You never feel like reading or writing about these things, but there is only something worse for a small child to die, and that is for a small child to disappear without further ado. It is a nightmare that all parents have, being one day in the park with the children, among the children, happy and watching, in intermittent tension, and suddenly distracting 10 seconds, tearing off a sticker from a swing or reading a message in the phone, and never see your son again, instinctively know that they have taken him, that he has not died but that everything is over for you, that everything you had with him and everything has been interrupted forever what he knew, and that begins an eternal psychological devastation, not a long mourning but an unbearable bad conscience that can only end with your own end. Not knowing if your children are well is almost worse than knowing that they are wrong, because the latter can be changed, there is hope. And, in the case of death, a boy's body can be kissed, he can be fired, he can be fired ... The duel for the death of a child is hell, but a good day ends. A disappearance never ends.

There is something paradoxical in fervently recommending the reading of a book as distressing as today, but it is that with Empty Houses, his first novel, the Mexican sociologist and economist Brenda Navarro (Mexico City, 1982) has achieved an enduring work for a uncomfortable narrative subgenre, which is now praised, as this is the demonstration that a striking masterpiece could be achieved with one of those narratives built on suffering, anguish or pain ..., in the odd chapters, and extreme violence, possessiveness, jealousy, ignorance and, finally, dementia and despair in peers. The book has three parts, divided in turn into two: in one the truncated mother speaks and in the other the false mother. The voice of the first advances through fragments, small sequences overflowing with helplessness and suffering: that of the kidnapper, even brighter and more vivid, written with true literary brilliance, is not an interior monologue but the direct style brought to perfection, not a stream of consciousness but the speech packed and aching, but not run over, of someone to whom bad luck leads to the worst decisions.

For years I have lashed out at those novels written with good scholarships that, without any genuine reason for this, taking advantage of evil, strive to dig into the most rugged affairs, not only neutralizing their possible denouncing power but managing to make unlikely and forced phenomena that, in truth, they cause many millions of people to suffer that would deserve a better testimony, a cleaner chronicle of what has complicated or energized their lives.
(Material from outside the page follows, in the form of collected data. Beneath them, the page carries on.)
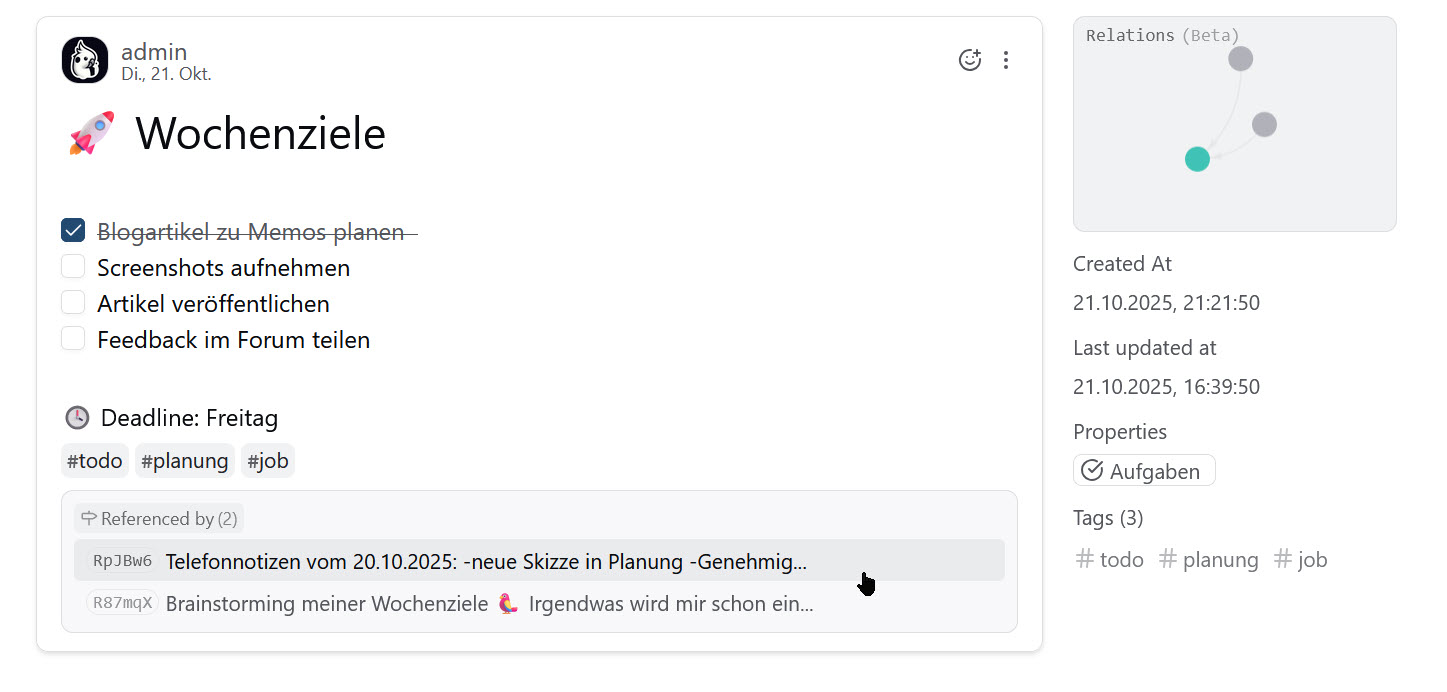Viewport: 1447px width, 692px height.
Task: Click the 'Referenced by (2)' tab
Action: click(x=159, y=518)
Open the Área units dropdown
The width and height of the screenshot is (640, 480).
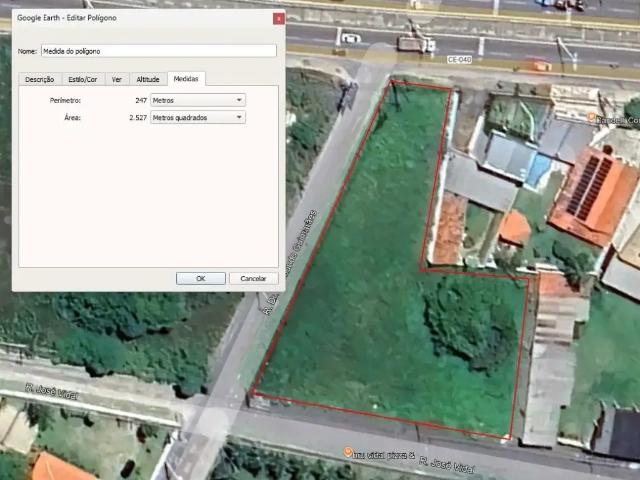(x=198, y=117)
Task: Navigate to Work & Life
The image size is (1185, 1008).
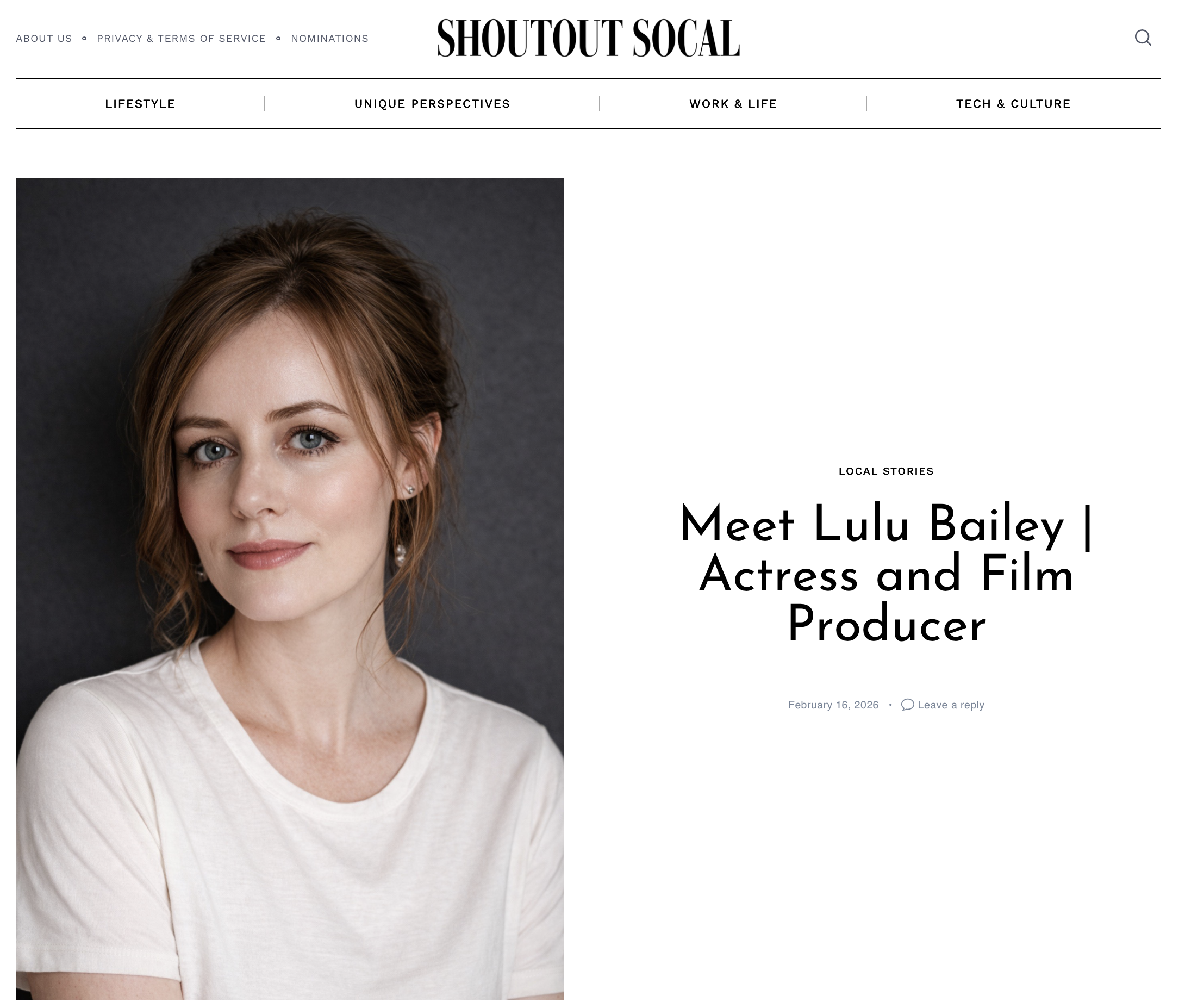Action: tap(733, 103)
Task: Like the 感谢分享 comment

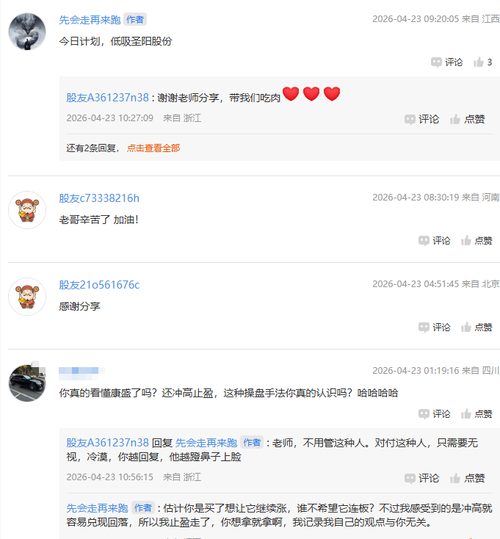Action: pyautogui.click(x=476, y=327)
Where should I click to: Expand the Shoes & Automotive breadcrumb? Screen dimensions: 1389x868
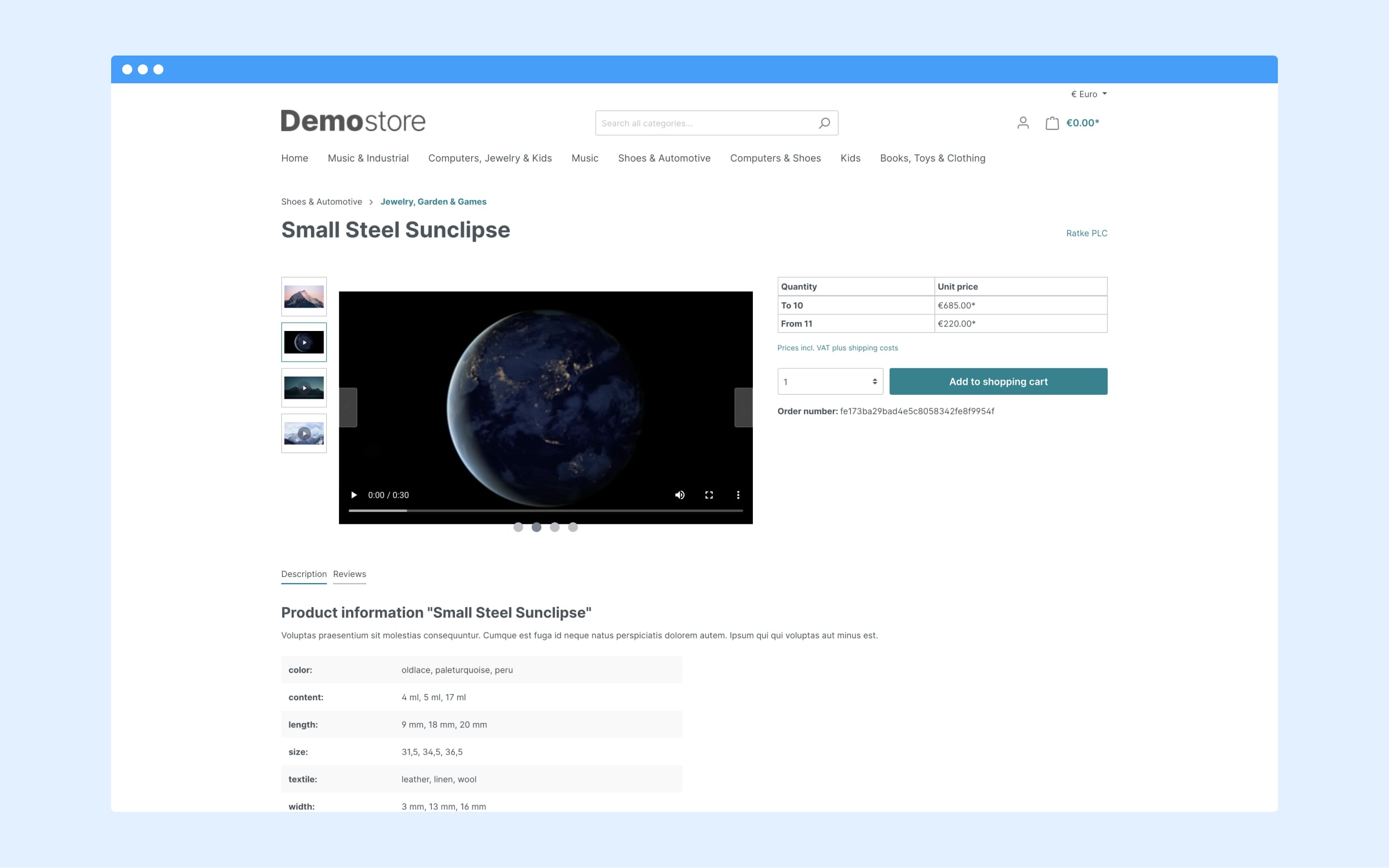click(321, 202)
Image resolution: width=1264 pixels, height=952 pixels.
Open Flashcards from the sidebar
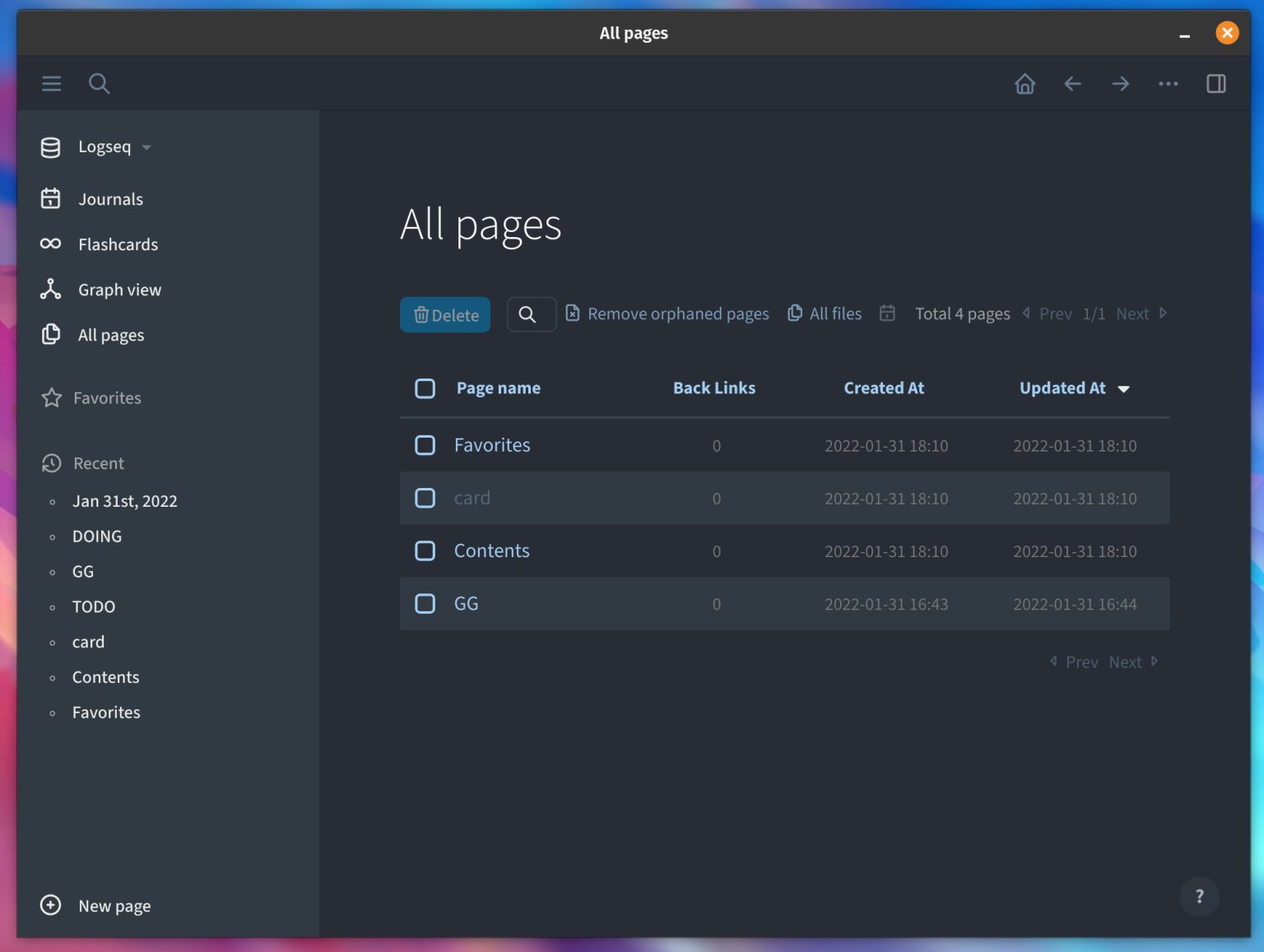click(x=118, y=244)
What we find in Empty Houses is completely different, because it is a terrible but beautiful novel that shows without any sweetener that almost nobody is right, but that everyone has reasons, no matter how sick they are. Navarro departs and lets two stunned women be the ones who truthfully assume the word, and behind them is the author's intelligence, sensitivity and commitment, determined to truly meditate, without obeying fashion, about undesirable phenomena, about pulverized lives.

The result is shocking, an amazing reading experience. We are facing an important book, an admirable debut, and its publication should become news that reaches all corners of our language, and others.